**TASK DIRECTIONS**
For the listing below, print exactly the lines from the line with "Viewport: 602px width, 383px height." to the line with "Delete the A保养套餐 row via 删除", both included, and nothing beyond them.

**SOURCE INFORMATION**
*** Begin section ***
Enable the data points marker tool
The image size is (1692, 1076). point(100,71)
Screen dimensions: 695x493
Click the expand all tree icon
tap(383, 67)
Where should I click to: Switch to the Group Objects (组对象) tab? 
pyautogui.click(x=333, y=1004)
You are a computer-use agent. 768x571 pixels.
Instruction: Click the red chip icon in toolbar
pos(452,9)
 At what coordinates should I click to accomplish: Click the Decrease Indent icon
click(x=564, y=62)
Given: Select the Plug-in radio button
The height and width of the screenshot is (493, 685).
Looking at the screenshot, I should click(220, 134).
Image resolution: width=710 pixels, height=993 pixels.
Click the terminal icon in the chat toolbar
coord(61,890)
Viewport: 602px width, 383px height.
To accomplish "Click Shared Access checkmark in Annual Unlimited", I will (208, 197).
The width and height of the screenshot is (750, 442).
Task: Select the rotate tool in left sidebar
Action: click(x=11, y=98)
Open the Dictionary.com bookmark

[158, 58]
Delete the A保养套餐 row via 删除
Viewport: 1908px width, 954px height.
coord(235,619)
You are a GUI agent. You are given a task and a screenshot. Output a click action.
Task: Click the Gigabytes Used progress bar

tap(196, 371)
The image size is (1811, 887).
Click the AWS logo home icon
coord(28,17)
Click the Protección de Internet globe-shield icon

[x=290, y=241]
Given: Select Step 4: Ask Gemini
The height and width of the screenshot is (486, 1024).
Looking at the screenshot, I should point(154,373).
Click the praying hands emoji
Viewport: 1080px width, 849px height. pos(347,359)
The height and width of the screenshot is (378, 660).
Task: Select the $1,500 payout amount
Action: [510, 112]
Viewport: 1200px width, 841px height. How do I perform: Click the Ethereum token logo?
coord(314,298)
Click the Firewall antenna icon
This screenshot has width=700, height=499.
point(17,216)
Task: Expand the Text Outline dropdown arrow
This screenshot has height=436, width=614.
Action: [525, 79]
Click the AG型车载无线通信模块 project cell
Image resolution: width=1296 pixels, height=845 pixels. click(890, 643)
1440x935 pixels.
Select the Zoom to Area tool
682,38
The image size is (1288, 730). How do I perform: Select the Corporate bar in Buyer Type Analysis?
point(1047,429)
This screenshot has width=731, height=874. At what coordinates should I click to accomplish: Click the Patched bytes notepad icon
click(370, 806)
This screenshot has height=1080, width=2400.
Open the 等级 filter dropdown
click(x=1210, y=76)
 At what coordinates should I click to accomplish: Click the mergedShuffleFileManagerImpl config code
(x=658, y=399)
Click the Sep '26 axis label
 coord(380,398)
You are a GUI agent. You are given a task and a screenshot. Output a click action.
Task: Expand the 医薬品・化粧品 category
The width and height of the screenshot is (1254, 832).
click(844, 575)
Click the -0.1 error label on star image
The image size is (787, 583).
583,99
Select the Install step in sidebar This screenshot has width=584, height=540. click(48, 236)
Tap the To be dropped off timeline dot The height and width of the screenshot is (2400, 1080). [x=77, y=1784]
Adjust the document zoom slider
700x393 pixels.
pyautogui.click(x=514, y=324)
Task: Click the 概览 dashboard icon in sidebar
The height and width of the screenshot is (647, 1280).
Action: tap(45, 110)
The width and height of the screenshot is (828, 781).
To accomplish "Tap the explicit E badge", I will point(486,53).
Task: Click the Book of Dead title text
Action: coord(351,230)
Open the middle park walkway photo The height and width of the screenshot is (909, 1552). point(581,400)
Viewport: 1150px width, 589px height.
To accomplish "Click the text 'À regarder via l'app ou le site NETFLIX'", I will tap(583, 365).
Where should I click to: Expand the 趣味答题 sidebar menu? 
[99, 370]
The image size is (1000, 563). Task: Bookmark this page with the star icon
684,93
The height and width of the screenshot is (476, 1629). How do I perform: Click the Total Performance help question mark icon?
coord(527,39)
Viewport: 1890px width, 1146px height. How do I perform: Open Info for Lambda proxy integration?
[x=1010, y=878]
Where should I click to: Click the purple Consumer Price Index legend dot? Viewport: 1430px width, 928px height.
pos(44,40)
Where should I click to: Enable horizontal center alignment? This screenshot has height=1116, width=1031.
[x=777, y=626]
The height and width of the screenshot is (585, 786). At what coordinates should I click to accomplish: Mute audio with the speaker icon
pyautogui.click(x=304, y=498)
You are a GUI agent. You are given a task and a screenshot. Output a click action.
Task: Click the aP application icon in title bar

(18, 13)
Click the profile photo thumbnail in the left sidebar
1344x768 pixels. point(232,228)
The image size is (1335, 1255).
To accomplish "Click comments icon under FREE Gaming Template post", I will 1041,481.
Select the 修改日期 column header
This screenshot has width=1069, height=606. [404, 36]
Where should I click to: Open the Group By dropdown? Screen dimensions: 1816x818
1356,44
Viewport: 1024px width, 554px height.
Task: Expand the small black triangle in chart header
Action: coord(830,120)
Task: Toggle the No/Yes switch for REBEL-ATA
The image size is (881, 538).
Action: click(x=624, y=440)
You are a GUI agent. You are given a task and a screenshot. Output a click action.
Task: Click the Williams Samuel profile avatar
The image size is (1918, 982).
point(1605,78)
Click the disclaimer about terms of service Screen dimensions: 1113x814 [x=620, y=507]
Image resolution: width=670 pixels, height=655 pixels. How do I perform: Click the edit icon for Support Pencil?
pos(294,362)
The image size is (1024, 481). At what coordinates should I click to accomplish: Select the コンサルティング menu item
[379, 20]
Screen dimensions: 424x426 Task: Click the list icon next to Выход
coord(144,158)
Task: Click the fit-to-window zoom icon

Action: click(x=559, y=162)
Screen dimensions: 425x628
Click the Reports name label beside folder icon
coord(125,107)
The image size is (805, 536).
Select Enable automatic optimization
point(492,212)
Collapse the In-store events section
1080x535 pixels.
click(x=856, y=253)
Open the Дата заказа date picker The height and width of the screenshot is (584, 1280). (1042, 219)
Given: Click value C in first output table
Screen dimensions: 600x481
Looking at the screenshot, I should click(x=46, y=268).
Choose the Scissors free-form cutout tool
*** End section ***
**EXERCISE RESULT**
Viewport: 602px width, 383px height.
To accomplish "Click Shared Access checkmark in Annual Unlimited", I will (208, 197).
The width and height of the screenshot is (750, 442).
Task: Select the rotate tool in left sidebar
Action: click(x=11, y=98)
Open the Dictionary.com bookmark

[158, 58]
Delete the A保养套餐 row via 删除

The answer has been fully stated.